The Symbolic Species: The Co-evolution of Language and the Brain
- Author: Terrence W. Deacon
- Language: English
- Subject: Language, Co-evolution, Symbolic representation, Human evolution, Genesis of language, Cognition
- Published: 1997 (W.W. Norton & Co)
- Publication place: United States
- Media type: Print
- Pages: 527
- ISBN: 0-393-03838-6
- OCLC: 35025924
- Dewey Decimal: 153.6 20
- LC Class: QP399 .D43 1997

= The Symbolic Species =

1997 book by Terrence Deacon

The Symbolic Species is a 1997 book by biological anthropologist Terrence Deacon on the evolution of language. Combining perspectives from neurobiology, evolutionary theory, linguistics, and semiotics, Deacon proposes that language, along with the unique human capacity for symbolic thought, co-evolved with the brain.

The Symbolic Species is a multi-disclipinary book that at the time of publishing was seen as groundbreaking.
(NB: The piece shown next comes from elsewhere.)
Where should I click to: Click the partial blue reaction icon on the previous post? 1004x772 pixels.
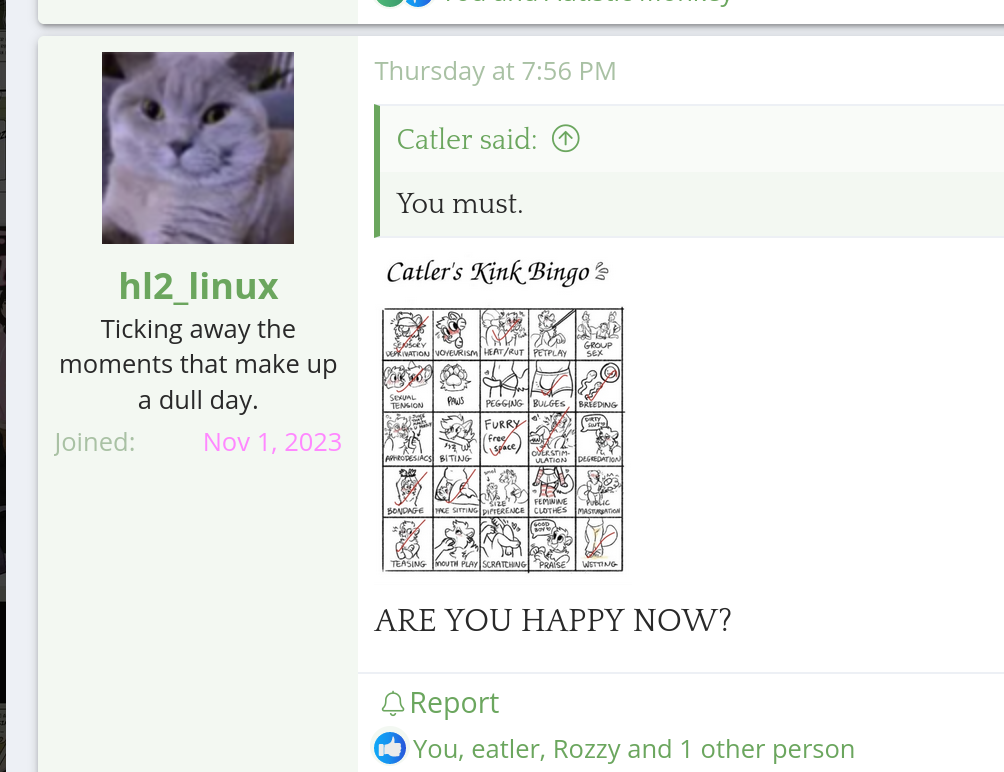419,3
It is considered to have bound together a wide array of ideas in a way that advanced the understanding of professionals in several fields.
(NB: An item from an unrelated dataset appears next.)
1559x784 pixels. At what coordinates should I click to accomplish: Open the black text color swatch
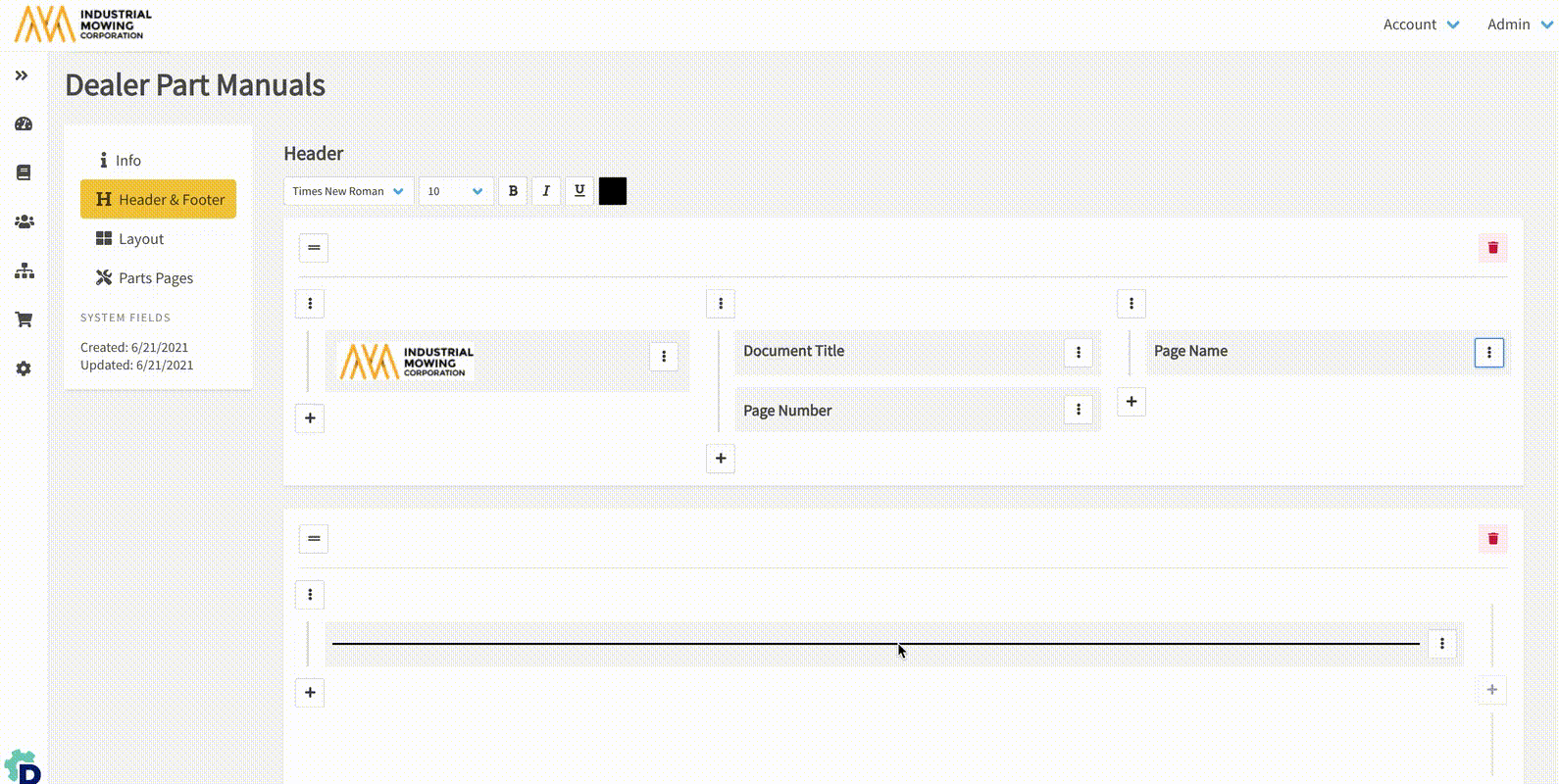pyautogui.click(x=613, y=191)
==Symbolic thought and language==
The reasons for the unique cognitive capacity of humans are explored, along with those for the large number of human activities impossible for animals. The human use of language is said to be responsible for both.

==Co-evolution==
A chicken-and-egg problem is shown to exist between the emergence of symbolic thought and language: language is said to be the medium of symbolic thought, but it is reasoned that mastery of language would first require the ability to think symbolically. The solution of this chicken-and-egg problem, according to Deacon, is the subtle evolutionary process of co-evolution.